Britische Besatzung und deutsche Verwaltung

"Die Besatzungsmacht stand vor einer außerordentlich komplexen und schwierigen Aufgabe", so hat es der Historiker Karl Teppe für Westfalen zusammengefasst. "Sie musste das öffentliche Leben wieder in Gang bringen, die Ernährung der Bevölkerung sicherstellen, die öffentliche Sicherheit und Ordnung garantieren, das Schul- und Bildungswesen sowie die Gerichtsbarkeit reorganisieren, die Camps mit den ,displaced persons' (den befreiten Kriegsgefangenen und Fremdarbeitern) auflösen und deren Rückführung in die Heimatländer veranlassen. Ferner wollte sie belastete Persönlichkeiten des öffentlichen Lebens, der Verwaltung, Wirtschaft und Politik aus ihren Ämtern entlassen, politische Erziehungsarbeit leisten sowie ein demokratisches, auf Gewaltenteilung und politischer Mitverantwortung der Sieger basierendes Gemeinwesen aufbauen."

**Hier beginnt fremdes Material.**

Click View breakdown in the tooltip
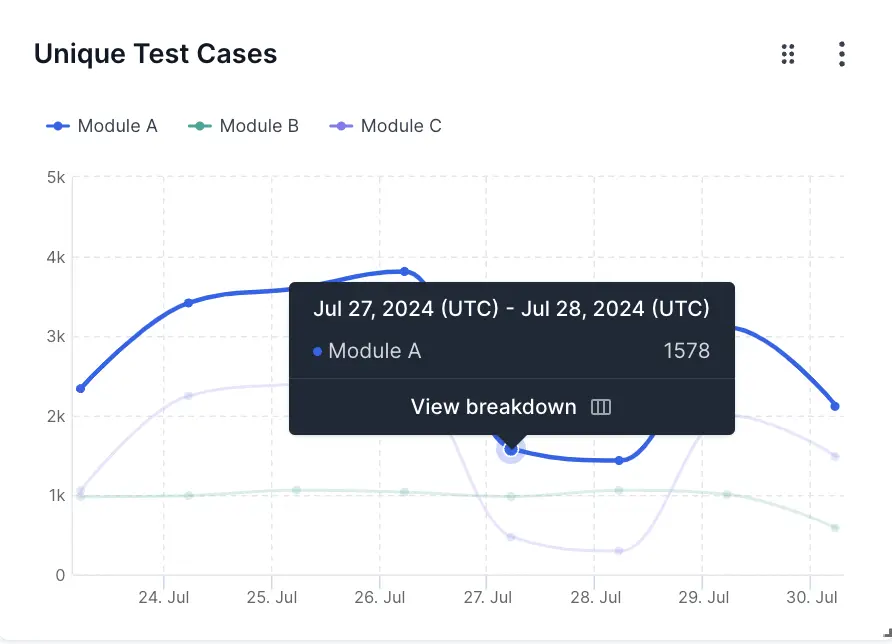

Dieses Programm in denkbar karger Zeit umzusetzen, war alles andere als leicht. Dass es dennoch gelang, war auch dem allmählich wachsenden Einverständnis und der wechselseitigen Kooperation zwischen britischen Besatzungs- und neu geschaffenen deutschen Verwaltungsbehörden zu verdanken. Noch einmal der Historiker Karl Teppe:

"Der ständige Dienstverkehr und zwischen deutschen und englischen Behörden und die Erkenntnis, die drängenden Gegenwartsprobleme nur gemeinsam bewältigen zu können, beeinflussten maflgeblich das Klima und den Umgangston zwischen Siegern und Besiegten."